[Assigned task] Below are some entries. Transcribe the lines from the one holding "This screenshot has height=537, width=1201." to the one holding "the Amount column", inclusive, but not the pictures among them.
[Provided entries — start]
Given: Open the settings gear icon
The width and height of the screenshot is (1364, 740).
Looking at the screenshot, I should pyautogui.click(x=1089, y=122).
[Provided entries — finish]
[Provided entries — start]
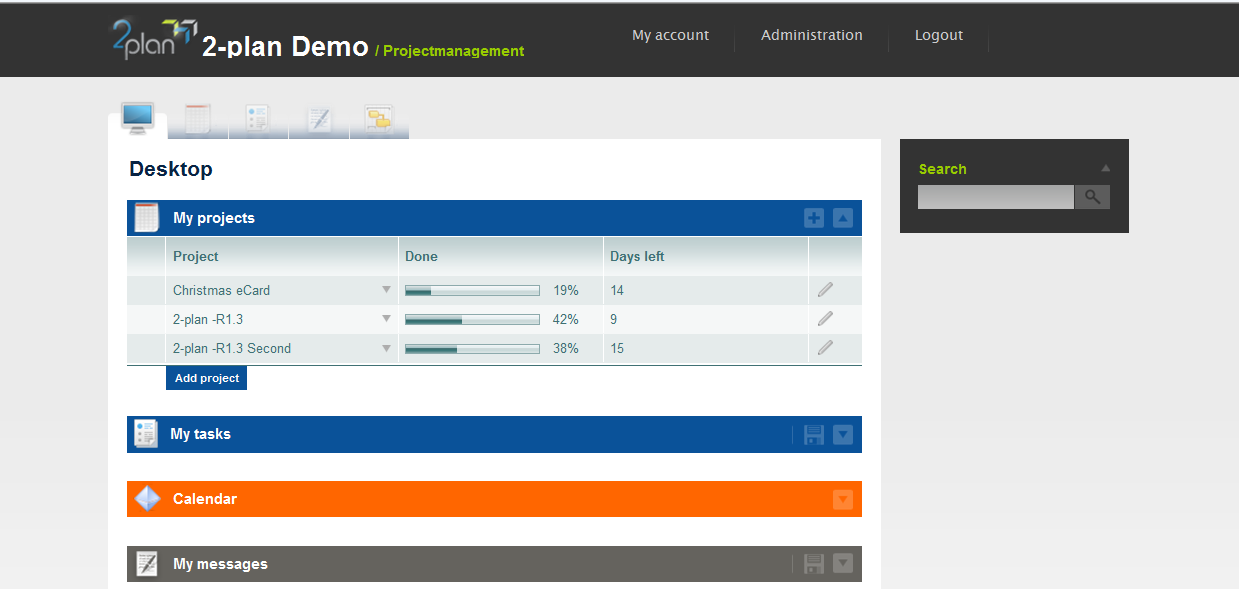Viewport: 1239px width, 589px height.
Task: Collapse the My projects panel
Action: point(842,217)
[Provided entries — finish]
[Provided entries — start]
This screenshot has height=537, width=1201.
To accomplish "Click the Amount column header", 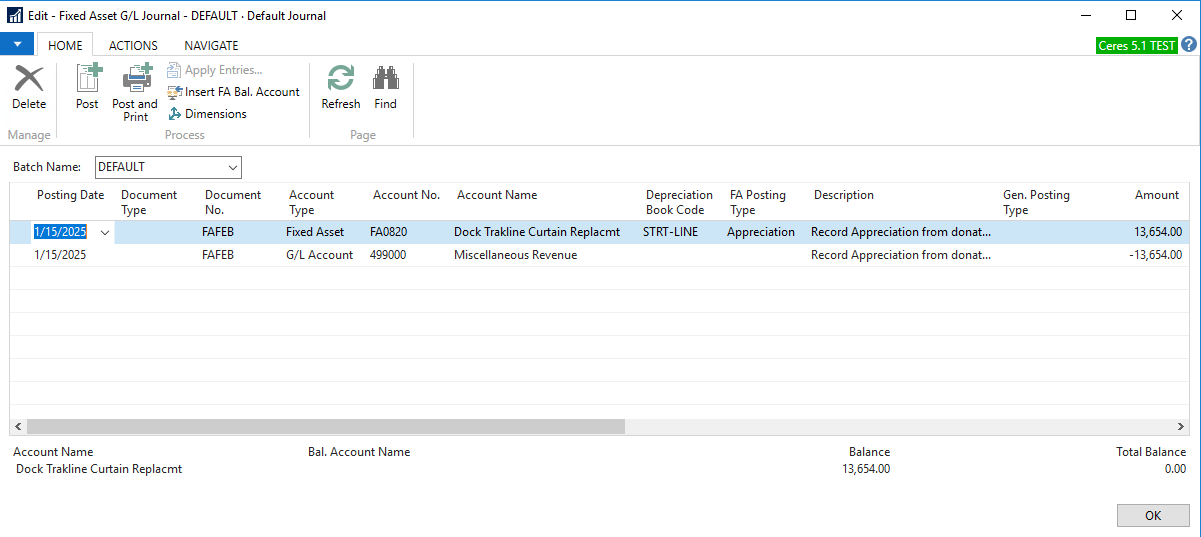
[Provided entries — finish]
[Written response]
This screenshot has height=537, width=1201.
To accomplish "Click the Amount column header", 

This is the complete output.